A.M. Best Affirms Ratings Of Arch Capital

March 22, 2014

Rating company A.M. Best has affirmed the financial strength rating of A+ and the issuer credit ratings of “aa-” of Arch Reinsurance Ltd. and its strategic affiliates.

A.M. Best also has affirmed the ICR of “bbb+” of Arch Capital Group [US] Inc. [Delaware]. Concurrently, A.M. Best has affirmed the ICR of “a-” as well as all debt ratings of the ultimate holding company, Arch Capital Group Ltd. The outlook for all ratings is stable.

A statement from the ratings agency said, “The affirmations reflect Arch’s continued superior operating performance, consistently excellent capitalization and demonstrated enterprise risk management [ERM]. The ratings also acknowledge the depth and experience of the organization’s management team.

“Arch maintains a very strong underwriting culture and focuses on actively managing the cycle. The company is capable of writing a broad range of property/casualty insurance and reinsurance on a worldwide basis and focuses on specialty lines. Arch Capital recently acquired a mortgage insurance operating platform, which will serve as the foundation for Arch to enter the U.S. mortgage insurance market and further diversify its product offerings.

“Since Arch’s inception, overall operating results have been strong and certain metrics have exceeded most peers in the sector.
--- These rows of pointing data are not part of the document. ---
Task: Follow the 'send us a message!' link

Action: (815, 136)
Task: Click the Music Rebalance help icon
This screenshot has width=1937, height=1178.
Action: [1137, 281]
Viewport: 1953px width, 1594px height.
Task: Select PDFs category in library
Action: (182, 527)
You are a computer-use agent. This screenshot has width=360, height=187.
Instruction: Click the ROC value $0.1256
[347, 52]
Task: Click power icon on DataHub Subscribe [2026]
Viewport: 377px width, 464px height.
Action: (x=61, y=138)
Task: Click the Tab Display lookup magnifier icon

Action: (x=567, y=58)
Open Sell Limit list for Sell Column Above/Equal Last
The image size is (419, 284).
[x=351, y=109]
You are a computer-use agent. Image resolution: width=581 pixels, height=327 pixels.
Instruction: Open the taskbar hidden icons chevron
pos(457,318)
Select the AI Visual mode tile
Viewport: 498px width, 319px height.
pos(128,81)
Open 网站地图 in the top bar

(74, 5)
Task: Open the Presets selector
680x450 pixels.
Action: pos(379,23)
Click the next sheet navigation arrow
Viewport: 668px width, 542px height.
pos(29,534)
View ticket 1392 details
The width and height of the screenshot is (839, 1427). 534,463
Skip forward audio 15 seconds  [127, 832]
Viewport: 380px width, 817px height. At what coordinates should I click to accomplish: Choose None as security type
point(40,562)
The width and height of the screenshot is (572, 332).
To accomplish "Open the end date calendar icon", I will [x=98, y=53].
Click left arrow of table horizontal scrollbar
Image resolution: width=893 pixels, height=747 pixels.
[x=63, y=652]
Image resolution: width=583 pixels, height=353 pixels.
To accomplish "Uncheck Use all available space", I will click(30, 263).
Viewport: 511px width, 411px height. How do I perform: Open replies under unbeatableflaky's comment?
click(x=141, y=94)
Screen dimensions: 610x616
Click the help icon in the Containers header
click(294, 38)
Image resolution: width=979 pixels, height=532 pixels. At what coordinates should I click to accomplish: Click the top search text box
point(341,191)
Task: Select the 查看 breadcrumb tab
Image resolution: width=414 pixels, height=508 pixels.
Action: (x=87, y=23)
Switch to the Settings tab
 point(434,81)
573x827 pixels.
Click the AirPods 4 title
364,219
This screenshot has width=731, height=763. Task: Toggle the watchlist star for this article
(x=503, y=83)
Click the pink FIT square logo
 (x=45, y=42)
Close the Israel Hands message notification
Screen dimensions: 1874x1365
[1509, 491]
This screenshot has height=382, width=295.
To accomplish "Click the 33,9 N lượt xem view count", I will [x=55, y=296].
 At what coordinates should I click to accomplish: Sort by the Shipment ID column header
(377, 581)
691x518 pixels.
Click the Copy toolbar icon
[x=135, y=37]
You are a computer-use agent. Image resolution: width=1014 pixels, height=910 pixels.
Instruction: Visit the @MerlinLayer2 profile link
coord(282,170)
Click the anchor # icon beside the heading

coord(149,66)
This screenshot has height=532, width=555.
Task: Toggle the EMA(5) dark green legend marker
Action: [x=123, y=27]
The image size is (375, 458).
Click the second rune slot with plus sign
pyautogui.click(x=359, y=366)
In addition, Arch has historically reported stable and consistent financial results with lower levels of volatility than many of its peers. Arch has maintained a prudent investment portfolio and conservative reserving philosophy, which helps to uphold its balance sheet strength. Underpinning all of Arch’s activities is that the organization has successfully evolved its ERM framework over time as the company continues to become more complex.

“Partially offsetting these positive rating attributes are the current soft market conditions through which Arch, as well as all industry participants, must navigate.

“Factors that could result in negative rating pressure include unfavorable operating profitability trends, outsized catastrophe or investment losses relative to Arch’s peers, significant adverse loss reserve development and/or a material decline in risk-adjusted capital. However, factors that could lead to a positive outlook or rating upgrades would be the continuation of long term, consistently strong operating profitability relative to its peers and maintenance of strong risk-adjusted capital levels.”